**Objective 1**
Rewrite every one of the rows below with "Instruction" swapped for "Command" and nothing else changed. Leave the pictures out.
== Extract ==
Once on This Island is a joy-filled Caribbean escape on Broadway: EW review
There’s a beach smack in the middle of Broadway, and it might just be the ideal break from the cold outside or the hustle and bustle of the holidays. The new production of Once on This Island at the Circle in the Square theater manages to put that post-vacation sea air swing right back into your step.
Just as the colorful Caribbean musical (from Ragtime and Anastasia duo Lynn Ahrens and Stephen Flaherty) straddles two time periods and “two different worlds never meant to meet,” the show itself does too — feeling fresh, but also a little bit retro. Once on This Island‘s original Broadway run lasted from 1990 to 1994 and the West End production earned an Olivier for best new musical in 1995. The new production marks its first Broadway revival, and while the music isn’t dated, the new orchestrations by original orchestrator Michael Starobin and AnnMarie Milazzo certainly follow some of the trends set 25 years ago.
The tale is as timely as ever though, as it follows a peasant girl named Ti Moune (Hailey Kilgore) who is orphaned and alone following a massive storm in the French Antilles, found marooned in a tree, and adopted. When she gets a bit older, she winds up falling in love with Daniel (Isaac Powell), a wealthy young man from the French-descended dwellers other side of the island, ultimately bringing themes of race and class into the story. But those common themes aren’t where Once on This Island shines brightest; the devil is in the deities. Years after Ti Moune is first welcomed into her village, she prays to the gods — Goddess of Love Erzulie (Lea Salonga of Miss Saigon fame), God of Water Agwe (Quentin Earl Darrington), Mother of the Earth Asaka (Glee‘s Alex Newell), and Demon of Death Papa Ge (Greenleaf‘s Merle Dandridge) — about her future… and they begin to disagree with one another about whether or not to help Ti Moune. The argument continues as Erzulie declares that love is the strongest element, and Papa Ge challenges her by crashing Daniel’s car and forcing Ti Moune to repeatedly choose between Daniel’s life and her own.
===
== Material for this exercise ==
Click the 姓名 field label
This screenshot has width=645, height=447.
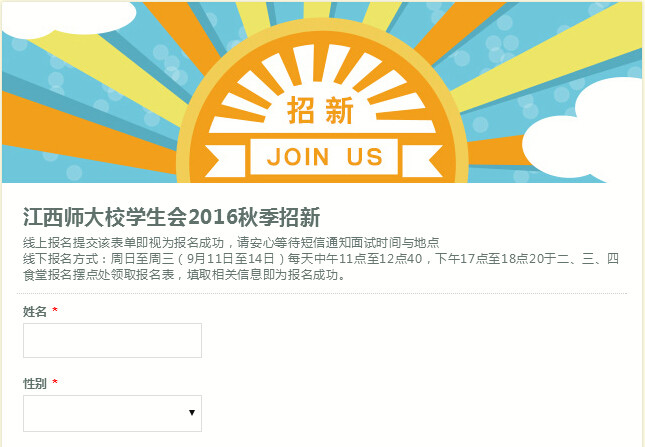pos(35,312)
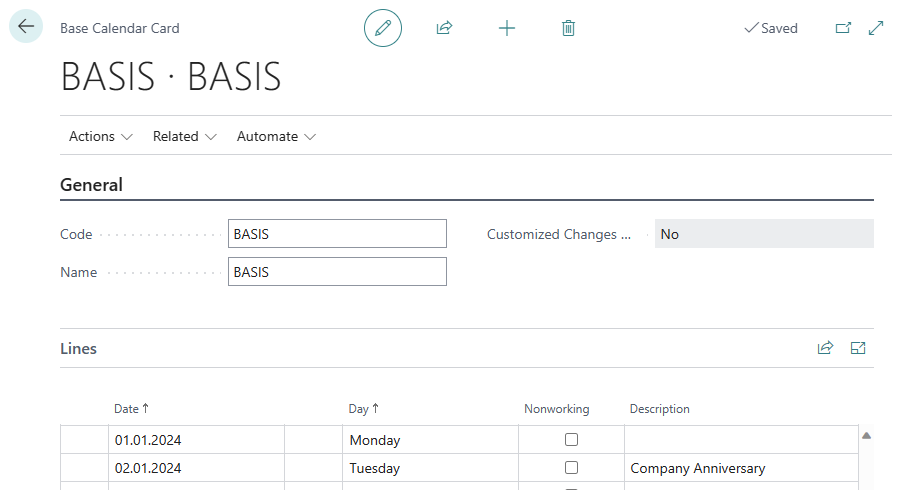Click the Code input field
The height and width of the screenshot is (490, 923).
click(337, 234)
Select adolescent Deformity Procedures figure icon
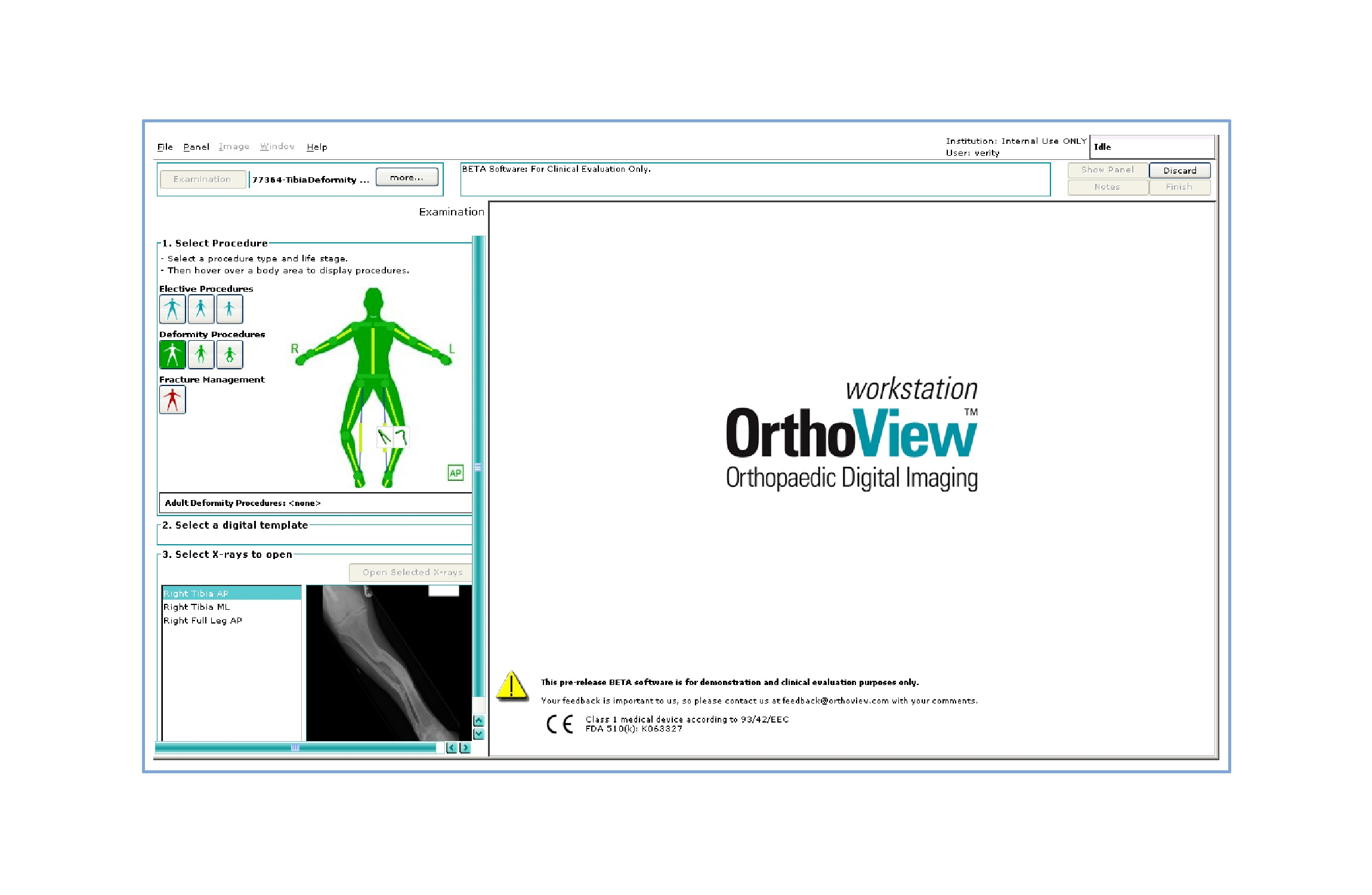Viewport: 1372px width, 895px height. click(x=201, y=354)
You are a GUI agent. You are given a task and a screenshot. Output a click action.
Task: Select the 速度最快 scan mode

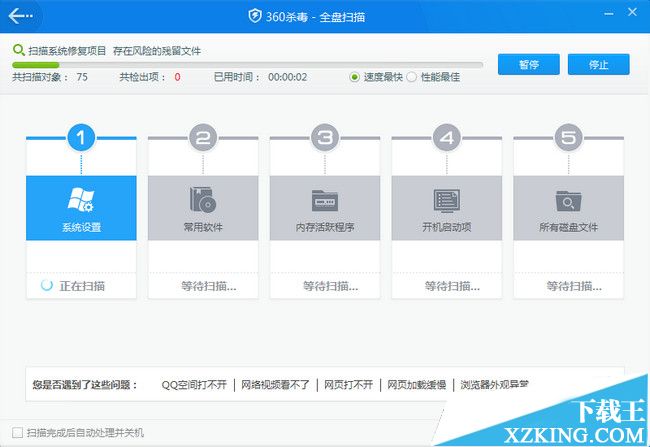[355, 77]
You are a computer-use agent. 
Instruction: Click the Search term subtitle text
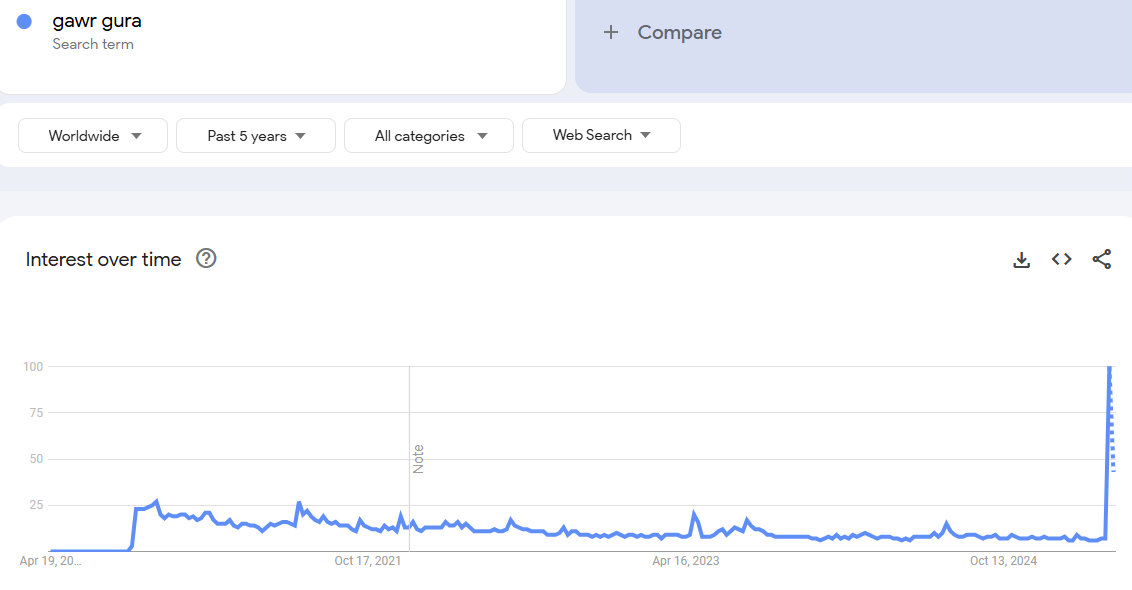pos(93,44)
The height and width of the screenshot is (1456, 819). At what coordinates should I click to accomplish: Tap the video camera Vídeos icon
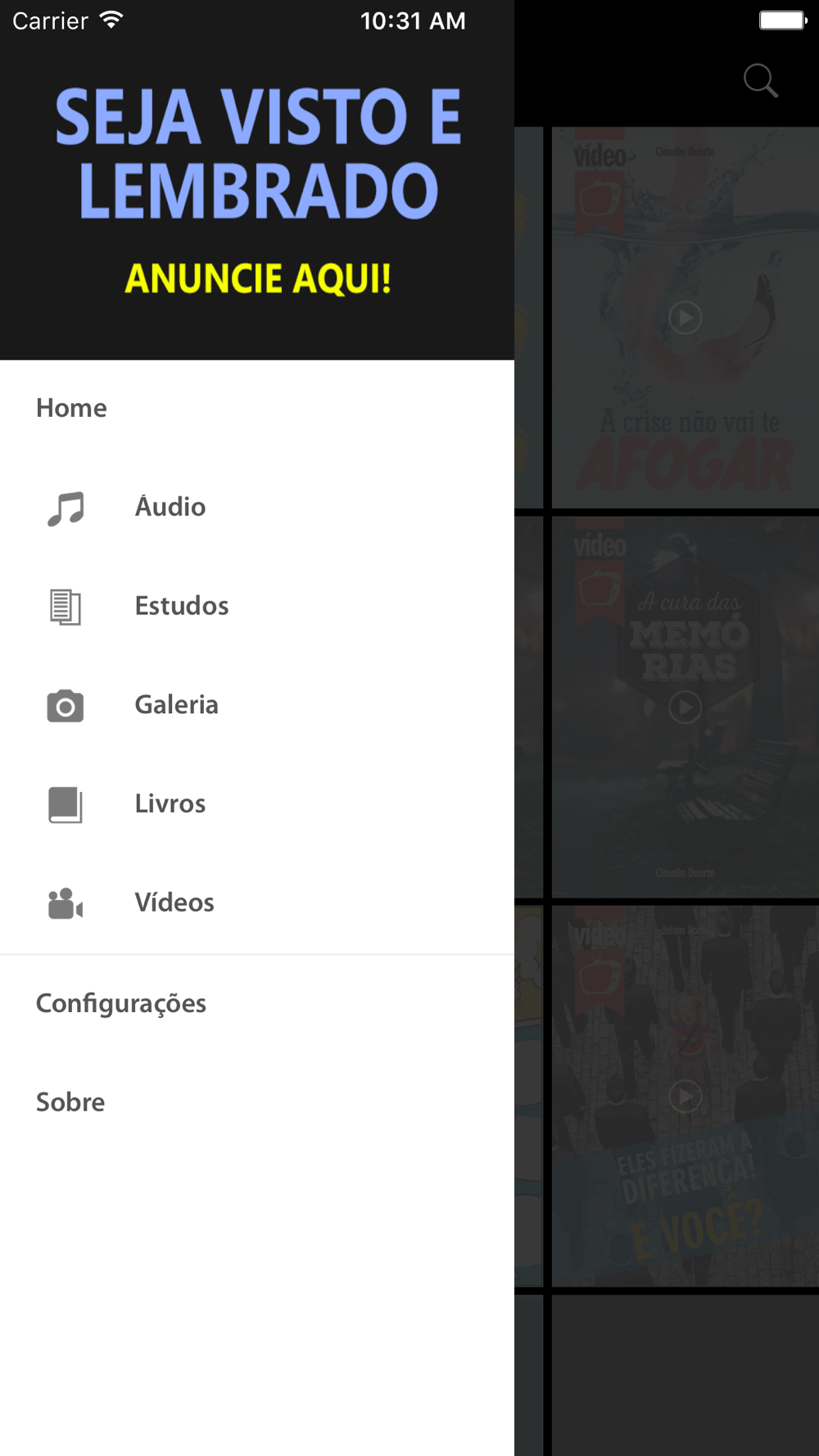click(66, 903)
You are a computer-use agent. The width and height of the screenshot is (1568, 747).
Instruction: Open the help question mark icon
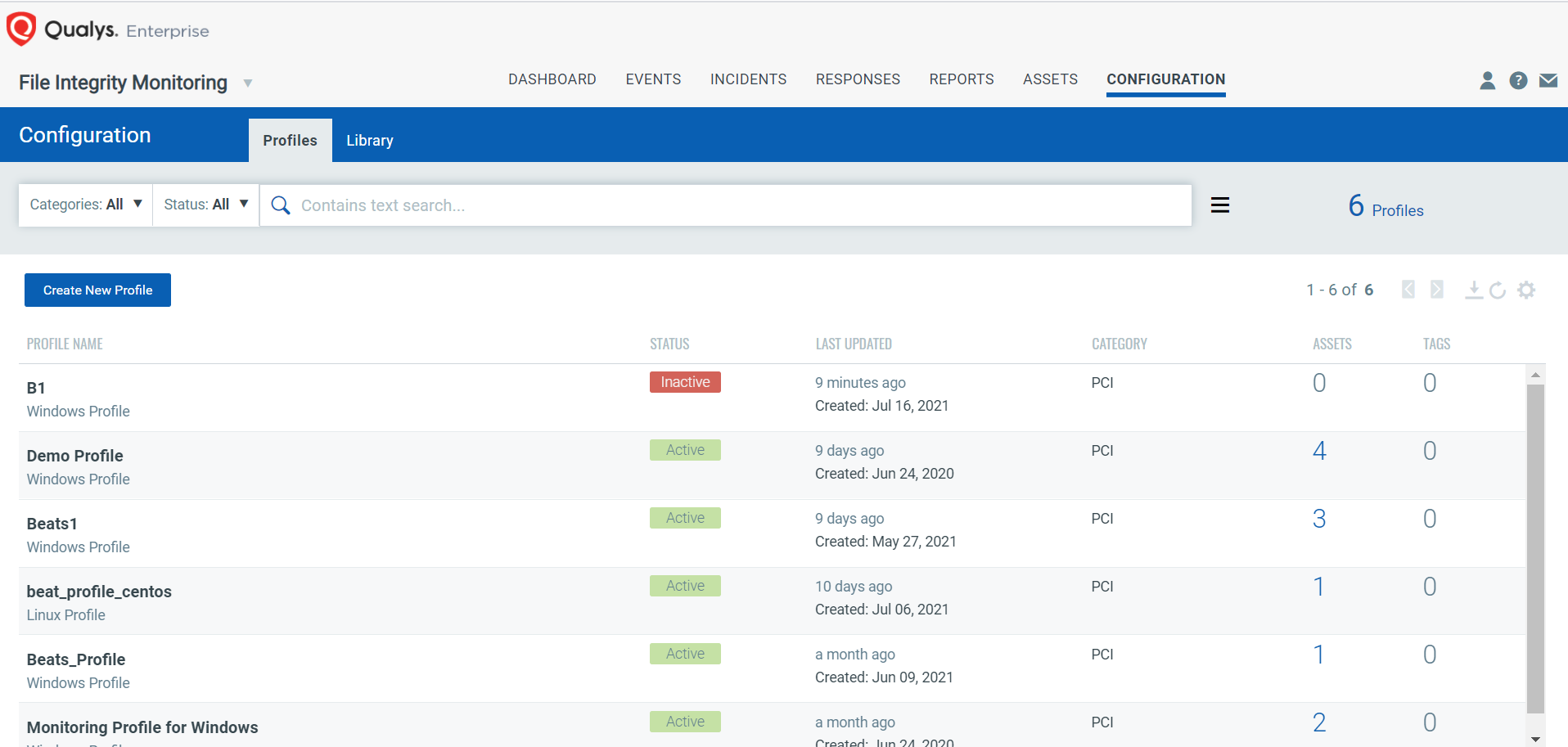click(x=1518, y=80)
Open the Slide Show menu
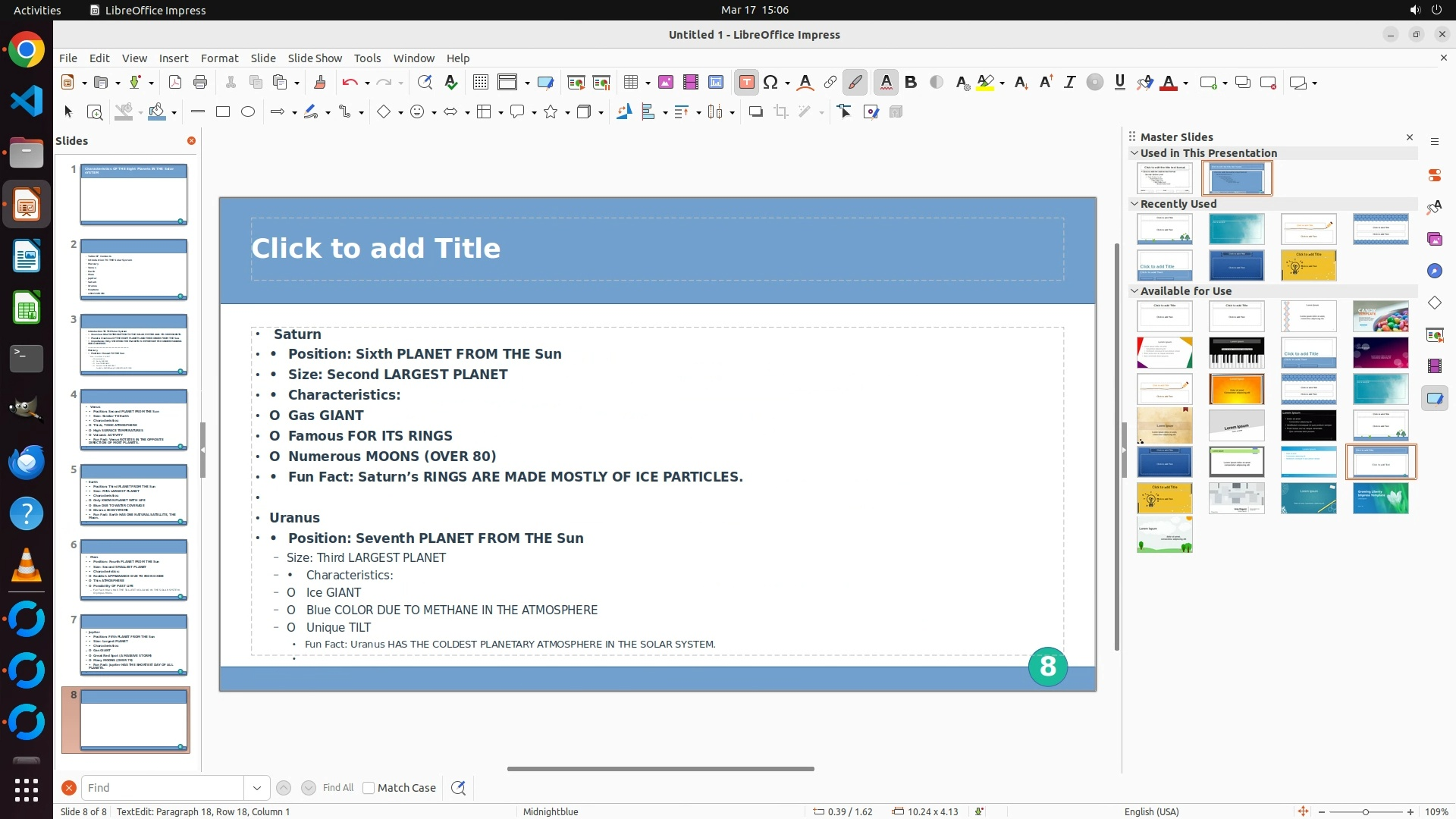This screenshot has height=819, width=1456. pyautogui.click(x=315, y=58)
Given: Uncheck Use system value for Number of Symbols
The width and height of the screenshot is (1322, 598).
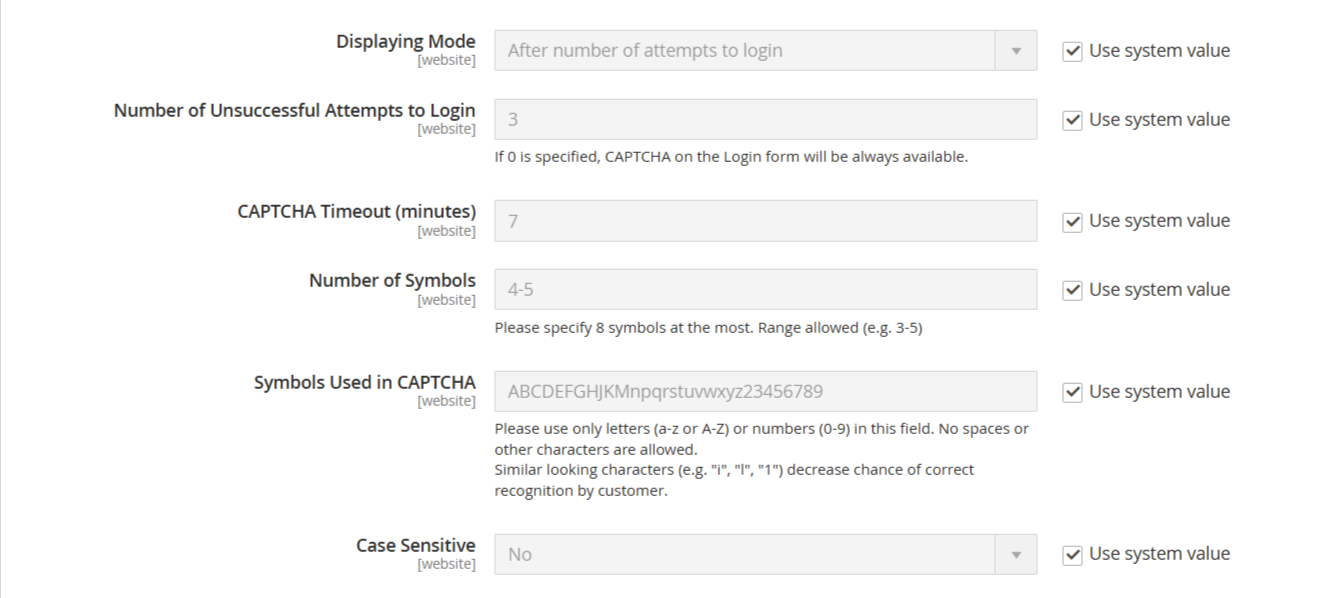Looking at the screenshot, I should point(1072,290).
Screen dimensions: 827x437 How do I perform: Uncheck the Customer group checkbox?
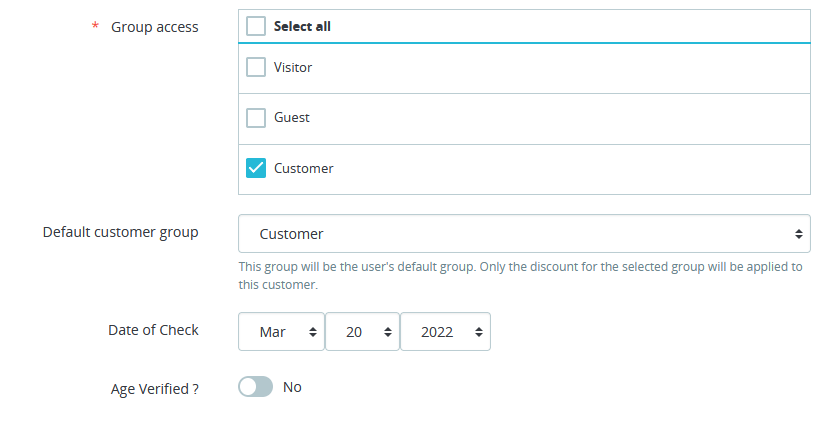pos(256,168)
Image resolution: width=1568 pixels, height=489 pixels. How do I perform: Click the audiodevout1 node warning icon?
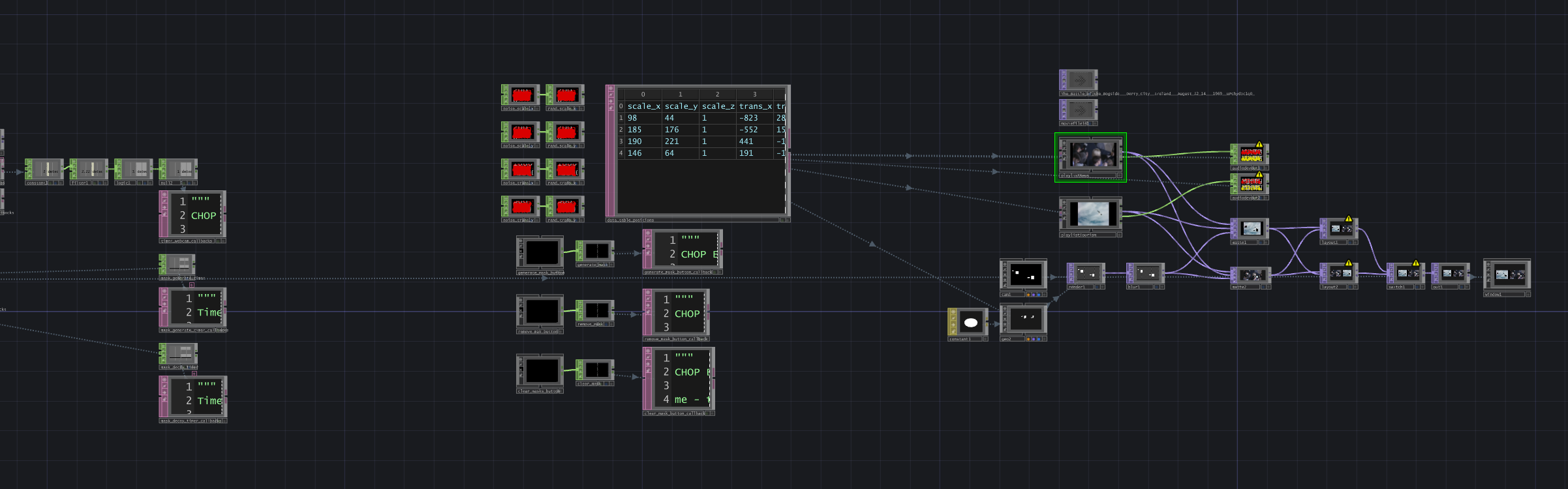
===
**Objective 2**
Answer these questions from the Broadway review:
(a) Who plays Ti Moune?
(b) Between which years did the show's original Broadway run take place?
(c) Which deity crashes Daniel's car?

**Finished answer 1**
Click the 姓名 field label
This screenshot has width=645, height=447.
pos(35,312)
Click the Code input field
The height and width of the screenshot is (490, 923).
click(337, 234)
Select adolescent Deformity Procedures figure icon
Viewport: 1372px width, 895px height. click(x=201, y=354)
You are a GUI agent. You are given a task and a screenshot. Output a click action.
Task: Select the 速度最快 scan mode

[355, 77]
You are a computer-use agent. 
Command: Click the Search term subtitle text
pos(93,44)
The height and width of the screenshot is (1456, 819). At what coordinates should I click to accomplish: Tap the video camera Vídeos icon
click(66, 903)
You are a computer-use agent. The width and height of the screenshot is (1568, 747).
Command: Open the help question mark icon
click(x=1518, y=80)
Open the Slide Show menu
This screenshot has height=819, width=1456. pyautogui.click(x=315, y=58)
Given: Uncheck Use system value for Number of Symbols
The width and height of the screenshot is (1322, 598).
Looking at the screenshot, I should point(1072,290).
Screen dimensions: 827x437 How do I perform: Uncheck the Customer group checkbox?
pos(256,168)
Image resolution: width=1568 pixels, height=489 pixels. How do I perform: Click the audiodevout1 node warning icon?

**Finished answer 2**
(a) Hailey Kilgore
(b) From 1990 to 1994
(c) Papa Ge, the Demon of Death